• REQUIREMENT:
Please return each line of the material below that contains the string "pixels".

• PROVIDED RECORDS:

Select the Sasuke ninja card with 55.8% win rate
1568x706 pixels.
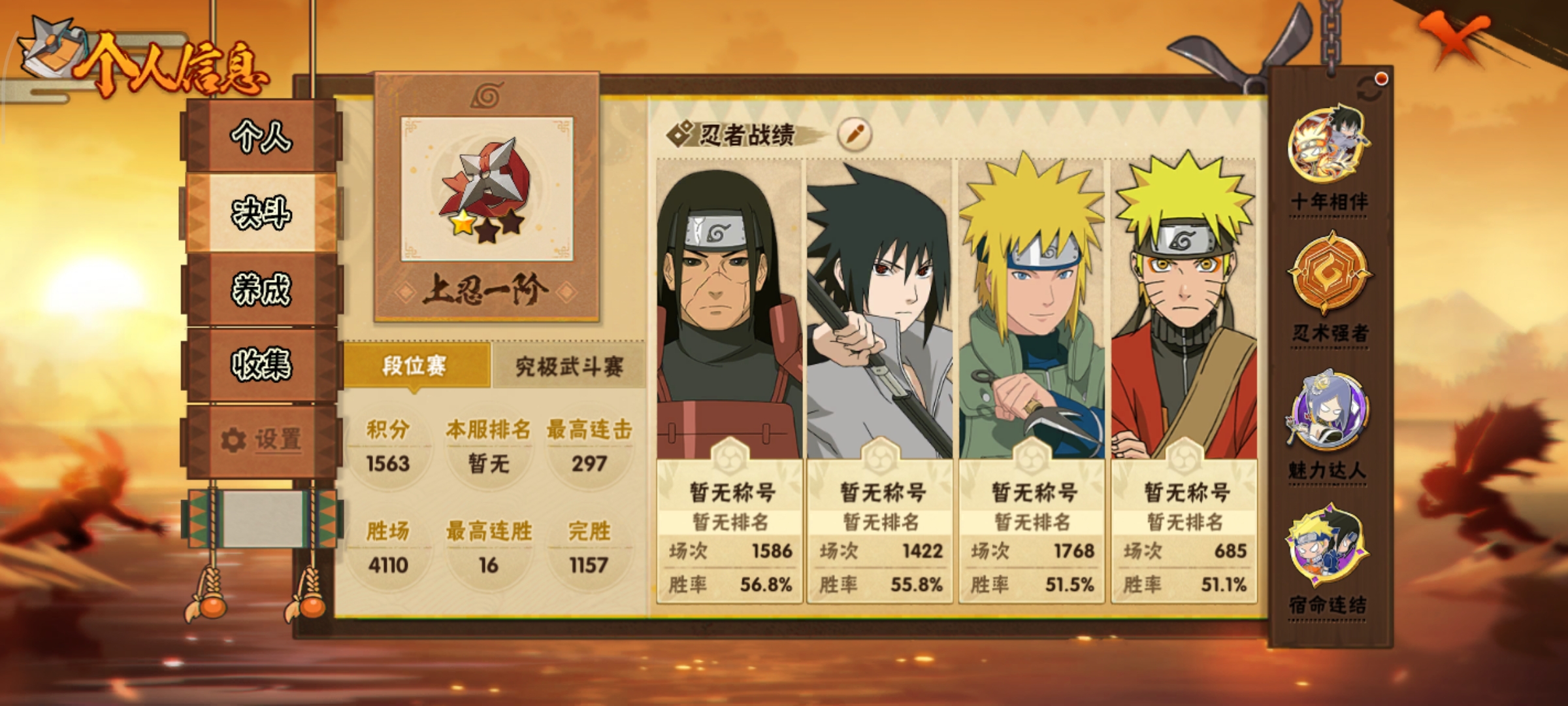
* * *
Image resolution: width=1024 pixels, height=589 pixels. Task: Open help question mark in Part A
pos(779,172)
--
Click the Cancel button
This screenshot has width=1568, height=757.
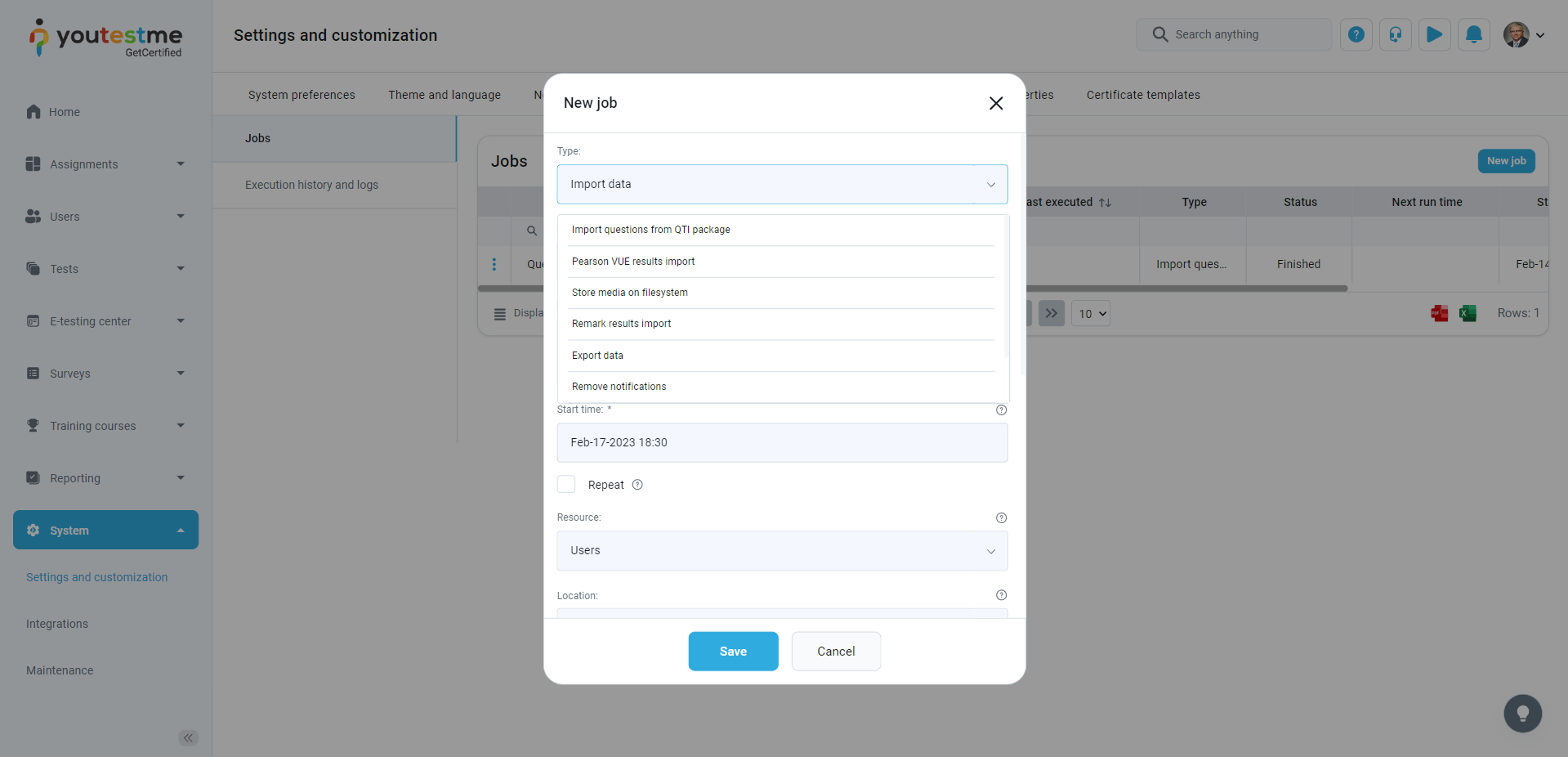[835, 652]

• ANSWER BELOW:
1568x706 pixels.
Image resolution: width=1024 pixels, height=589 pixels. Task: Open help question mark in Part A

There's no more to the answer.